Quantenlicht aus dem Chip
Elektrisch angeregte, laserintegrierte Lichtquelle für frequenzverschränkte Quantenzustände.
Ein internationales Team von Forschenden der Leibniz Universität Hannover, der Universität Twente und des Startup-Unternehmens QuiX Quantum haben erstmals eine vollständig auf einem Chip integrierte verschränkte Quantenlichtquelle präsentiert. „Es ist uns gelungen, die Größe der Lichtquelle um einen Faktor von mehr als 1.000 zu verkleinern, was Reproduzierbarkeit, verbesserte Stabilität der Lichtquelle und Skalierbarkeit erlaubt. Diese Charakteristiken ermöglichen den Einsatz der Quellen in praktischen Anwendungen wie zum Beispiel photonischen Quantenprozessoren“, sagt Michael Kues, Leiter des Instituts für Photonik und Vorstandsmitglied des Exzellenzclusters PhoenixD der Leibniz Universität Hannover.
Für die Verarbeitung von Quantenbits hat sich die integrierte Photonik in den vergangenen Jahren zur führenden Plattform entwickelt. Dabei wird Licht durch extrem kompakte Strukturen auf den Chip geleitet, was für den Aufbau von photonischen Quantenrechensystemen genutzt wird. Diese sind heute schon cloud-basiert zugänglich. Skalierbar aufgebaut sollen diese Aufgaben lösen, an denen konventionelle Rechner aufgrund ihrer beschränkten Rechenkapazitäten scheitern. „Bislang benötigten Quantenlichtquellen externe, sperrige Lasersysteme, welche deren Feldeinsatz einschränkte. Diesen Nachteil der Technologie haben wir mit unserem neuartigen Chip-Design und durch die Nutzung verschiedener integrierter Plattformen überwunden“, sagt Hatam Mahmudlu, Doktorand in Kues‘ Team.
Ihre Neuentwicklung, eine elektrisch angeregte, laserintegrierte photonische Quantenlichtquelle, ist in einen einzelnen Chip integriert und kann frequenzverschränkte Qudit-Zustände emittieren. „Quantenzustände sind sehr anfällig für Rauschen.
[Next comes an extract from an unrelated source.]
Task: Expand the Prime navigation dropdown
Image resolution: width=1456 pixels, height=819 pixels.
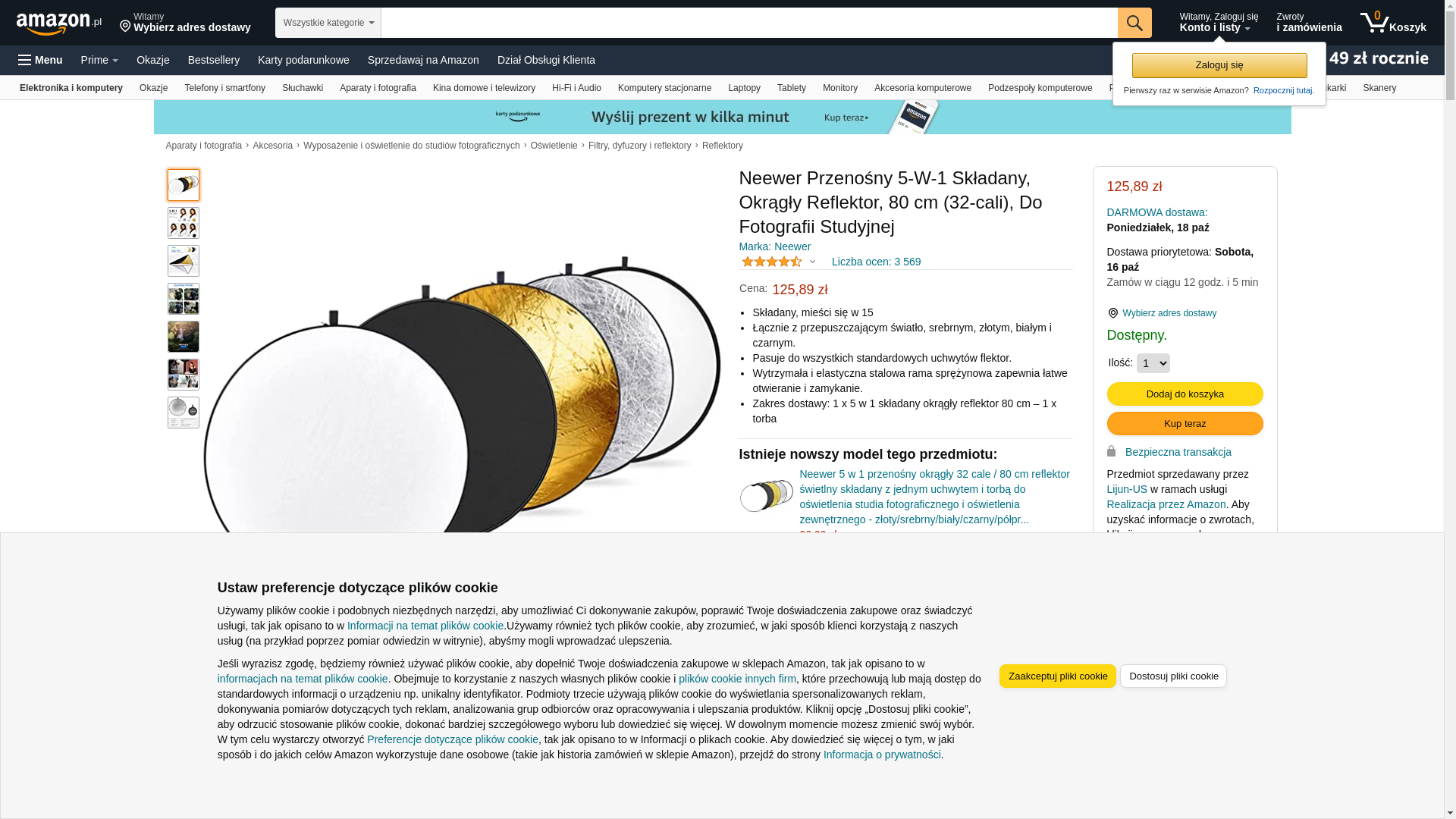Action: pyautogui.click(x=99, y=60)
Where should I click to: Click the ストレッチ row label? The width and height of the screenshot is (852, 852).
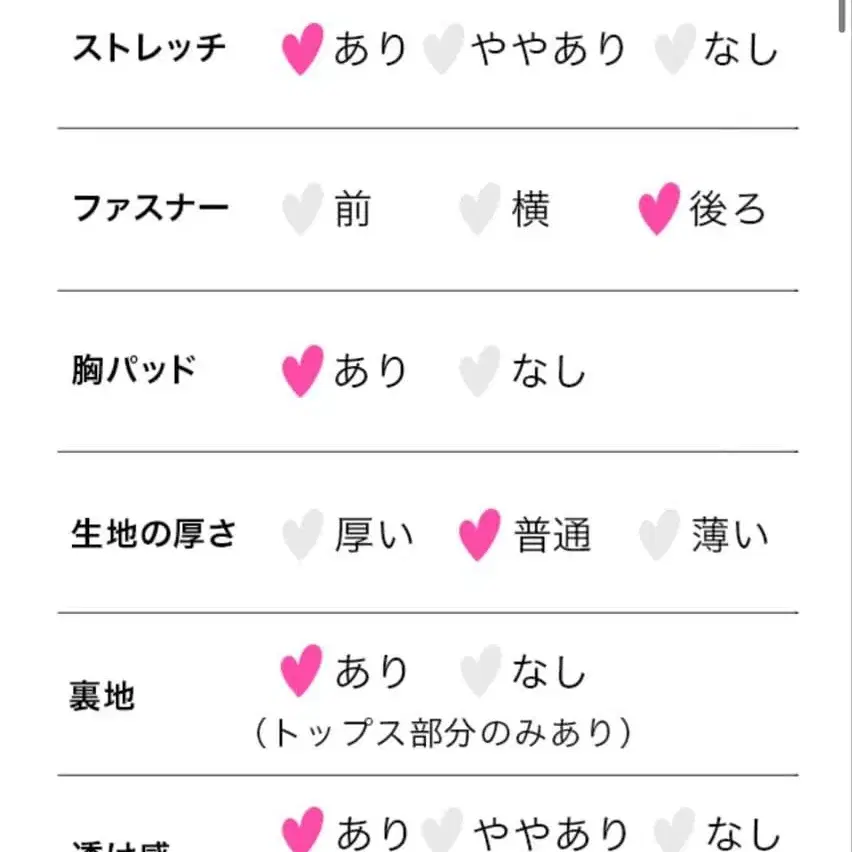tap(150, 49)
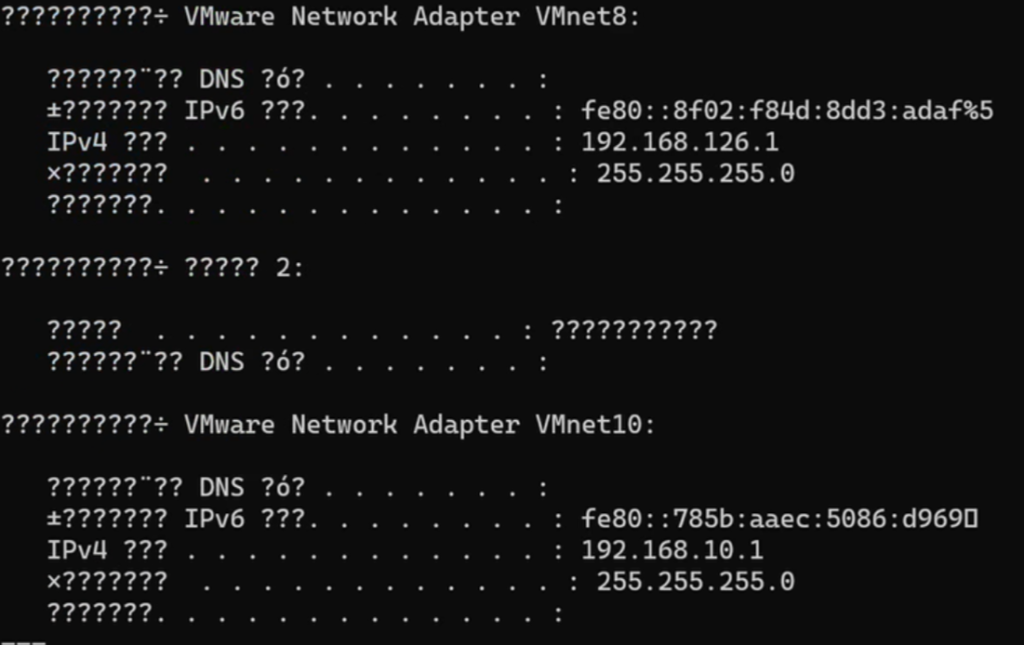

Deswegen muss der Chip von einem Laserfeld angetrieben werden, das mittels eines integrierten Filters fast völlig rauschfrei ist. Bislang war es unmöglich, Laser, Filter und Resonator auf demselben Chip zu integrieren, da sich kein Material alleinig für die Herstellung dieser verschiedenen Komponenten eignete“, sagt Raktim Haldar, Humboldt-Stipendiat in Kues' Gruppe. Die Forschenden setzten deswegen auf eine hybride Integration, die eine optische Verstärkungszone aus Indiumphosphid und einen Filter aus Siliziumnitrid auf einem einzigen Chip zusammenführt.
Doktorand Robert Johanning erklärt das Funktionsprinzip wie folgt: „Drei Ringresonatoren unterschiedlicher Größe wirken als Vernier Filter, indem nur gemeinsame Resonanzen den Resonator passieren können. In einem der Resonatoren nutzen wir den nichtlinearen Effekt des spontanen Vier-Wellen-Mischens, bei dem zwei Photonen aus dem Laser vernichtet werden und gleichzeitig zwei neue Photonen erzeugt werden.“ Die emittierten Photonen weisen zwei Eigenschaften auf, die der Quantenmechanik eigen sind: Bis zum Messprozess können sie gleichzeitig verschiedene Farben haben (Superposition) und sie sind verschränkt. „Wir erreichen bemerkenswerte Effizienzen und Zustandsqualitäten, um in Quantencomputern oder dem Quanteninternet Anwendung zu finden“, sagt Kues.
„Jetzt können wir den Laser zusammen mit anderen Komponenten auf einem Chip integrieren, so dass die gesamte Quantenquelle kleiner als eine Ein-Euro-Münze ist. Unser winziges Gerät könnte als ein Schritt in Richtung eines Quantenvorteils auf einem Chip mit Photonen betrachtet werden. Im Gegensatz zu Google, das derzeit superkalte Qubits in kryogenen Systemen verwendet, könnte der Quantenvorteil mit solchen photonischen Systemen auf einem Chip sogar bei Raumtemperatur erreicht werden“, sagt Haldar. Außerdem erwarten die Wissenschaftler, dass ihre Entdeckung dazu beitragen wird, die Produktionskosten von Anwendungen zu senken.